The students in the technology club at St. Francis de Sales already mastered the curriculum in their one-hour-a-week technology class. They were itching for something more. Late last month, they got their wish.
A pair of Drexel students and their professor visited the West Philly Catholic school and taught 40 middle schoolers how to use computer science to figure out who the best NFL quarterbacks are (Steve Young had an incredible year for the 49ers in 1994).
Now that’s more like it.
The Drexel students were part of Drexel University Computer Science Teach, or DUCSTeach, a new volunteer group that aims to help schools use technology and teach science, technology, engineering and math, or STEM. The group is working with St. Francis de Sales because of an already-established partnership with Drexel but hopes to eventually expand to other schools, said Dan Ziegler, the freshman who founded DUCSTeach. It reminds us of a decade-old Brooklyn program that puts NYU-Poly staff and students in public schools there.
Though still early in its stages, the partnership has already played a big role at St. Francis de Sales, said Sue Small, the technology coordinator at the school.
“The Drexel students have been able to teach our ‘techies’ lessons in computer science that go beyond what I can teach on my own,” Small said in an email.
They’ve also acted as a tech support team, helping to maintain the school’s technology — and it has a lot. All 500 students get a laptop or an iPad at school and teachers use smartboards in the classroom, according to Drexel’s news blog. As the one-woman technology department, Small was happy to get an extra hand.
The undergraduates helped re-image nearly 100 laptops for students to use — a task that Small said would have taken her weeks to do on her own, but only took a few days with the help of the Drexel volunteers.
DUCSTeach is now working on recruiting more volunteers and developing a plan, based on teachers’ needs, for their continued work at St. Francis de Sales. The Drexel group is another example of local students sharing their expertise where schools can fall short. In North Philly, Temple medical students taught science at Mary McLeod Bethune School in the absence of a certified science teacher.

PROBLEM TO SOLVE: Could you repeat the passage of the DUCSTeach article from "The students in" up to and including "got their wish.", swapping "technology club" for "coding club"?

AVAILABLE DATA:
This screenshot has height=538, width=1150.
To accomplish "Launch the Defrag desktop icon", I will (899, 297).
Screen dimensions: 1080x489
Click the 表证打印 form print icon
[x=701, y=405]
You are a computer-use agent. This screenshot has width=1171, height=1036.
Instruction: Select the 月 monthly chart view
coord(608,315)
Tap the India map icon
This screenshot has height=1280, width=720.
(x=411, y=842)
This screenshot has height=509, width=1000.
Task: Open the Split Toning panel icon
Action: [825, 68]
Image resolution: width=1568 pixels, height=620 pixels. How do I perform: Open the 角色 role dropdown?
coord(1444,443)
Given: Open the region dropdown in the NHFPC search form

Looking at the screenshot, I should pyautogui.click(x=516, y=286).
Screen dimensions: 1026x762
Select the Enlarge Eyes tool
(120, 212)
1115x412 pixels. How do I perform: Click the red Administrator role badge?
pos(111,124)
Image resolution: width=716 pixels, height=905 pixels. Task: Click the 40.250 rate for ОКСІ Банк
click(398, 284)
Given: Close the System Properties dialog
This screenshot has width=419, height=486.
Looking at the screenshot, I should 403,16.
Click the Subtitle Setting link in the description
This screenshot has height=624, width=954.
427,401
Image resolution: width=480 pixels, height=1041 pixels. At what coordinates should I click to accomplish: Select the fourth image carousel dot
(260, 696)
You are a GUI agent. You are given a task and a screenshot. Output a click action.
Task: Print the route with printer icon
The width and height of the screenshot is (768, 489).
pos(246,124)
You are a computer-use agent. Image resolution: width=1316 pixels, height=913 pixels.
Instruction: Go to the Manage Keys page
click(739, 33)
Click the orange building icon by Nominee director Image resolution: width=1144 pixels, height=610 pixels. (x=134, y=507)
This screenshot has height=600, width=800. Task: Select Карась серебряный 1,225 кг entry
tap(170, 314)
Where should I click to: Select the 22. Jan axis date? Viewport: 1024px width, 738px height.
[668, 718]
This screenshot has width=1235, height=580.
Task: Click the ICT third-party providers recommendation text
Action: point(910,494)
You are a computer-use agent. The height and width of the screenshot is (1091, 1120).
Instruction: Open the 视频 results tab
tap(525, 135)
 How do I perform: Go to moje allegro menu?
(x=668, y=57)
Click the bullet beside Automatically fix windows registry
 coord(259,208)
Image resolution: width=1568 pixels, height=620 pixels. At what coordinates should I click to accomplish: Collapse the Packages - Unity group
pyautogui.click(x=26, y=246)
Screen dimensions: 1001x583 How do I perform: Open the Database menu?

EXERCISE ANSWER:
The students in the coding club at St. Francis de Sales already mastered the curriculum in their one-hour-a-week technology class. They were itching for something more. Late last month, they got their wish.